Durante 12 anos, fui acordada,
às seis da manhã, pela voz da minha mãe me chamando, pelo cheiro de pão fresco
e pelo aroma do suco de laranja que minha mãe não deixava faltar. O bonde,
movido à eletricidade, era ruidoso, porém inodoro. Quando tomávamos o bonde, os
aromas da casa iam ficando para trás. Quando partia em direção à praça do
Correio, começava o itinerário aromático. Primeiro, o cheiro da padaria da Doze
de Outubro, que invadia o bonde inteiro. Entre a rua Trindade e a rua
Guaicurus, passávamos por um córrego que exalava diferentemente conforme a
chuva ou a seca. Esse córrego tinha seu ponto final no Tietê, a poucos metros
dali.
O aroma seguinte vinha da
Torrefação de Café Tiradentes.
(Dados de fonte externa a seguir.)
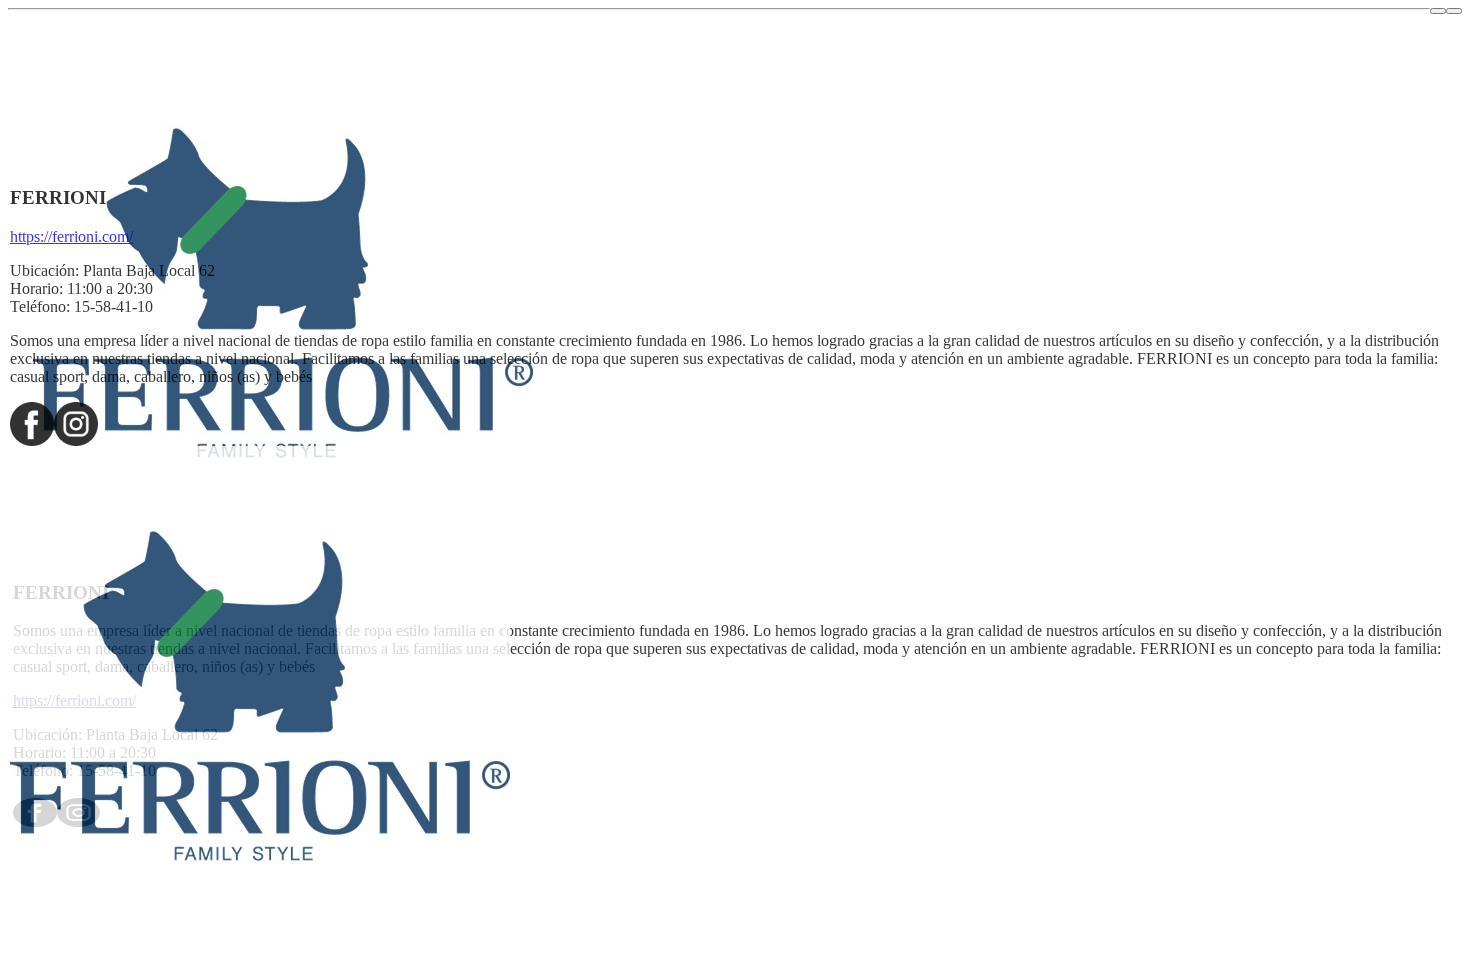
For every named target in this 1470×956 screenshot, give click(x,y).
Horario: (36, 288)
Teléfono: (40, 306)
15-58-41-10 (113, 306)
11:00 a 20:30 (110, 288)
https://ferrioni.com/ (71, 236)
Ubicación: (44, 270)
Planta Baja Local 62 (149, 270)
A esse paraíso olfativo, que não durava mais que
alguns minutos, seguia-se um vácuo que também não durava muito e que era
substituído pelas ondas de odor fétido e pegajoso das matérias-primas usadas
para a produção de sabão e óleo pelas Indústrias Reunidas Francisco Matarazzo.
O mau cheiro vai rarefazendo
porque aproximamo-nos do parque da Água Branca, cujos estábulos e jardins davam
a impressão de nos mergulhar numa fazenda. Do outro lado da avenida, estava a
madeireira Eucatex, que completava a sensação de fazenda.
Íamos chegando às Perdizes,
bairro residencial onde cada casa tinha suas flores, sua rotina e sua
culinária. Esses aromas individuais perdiam-se no transporte coletivo. Mas, se
fizéssemos o caminho a pé, íamos sentindo o cheiro das roseiras, da calda de
açúcar, da carne assando, do bolo no forno, da baunilha e da canela...
Padarias, pizzarias,
pastelarias e docerias continuam até hoje marcando território. Mas os carros e
os ônibus (os bondes não existem mais) nos isolam dos cheiros da cidade.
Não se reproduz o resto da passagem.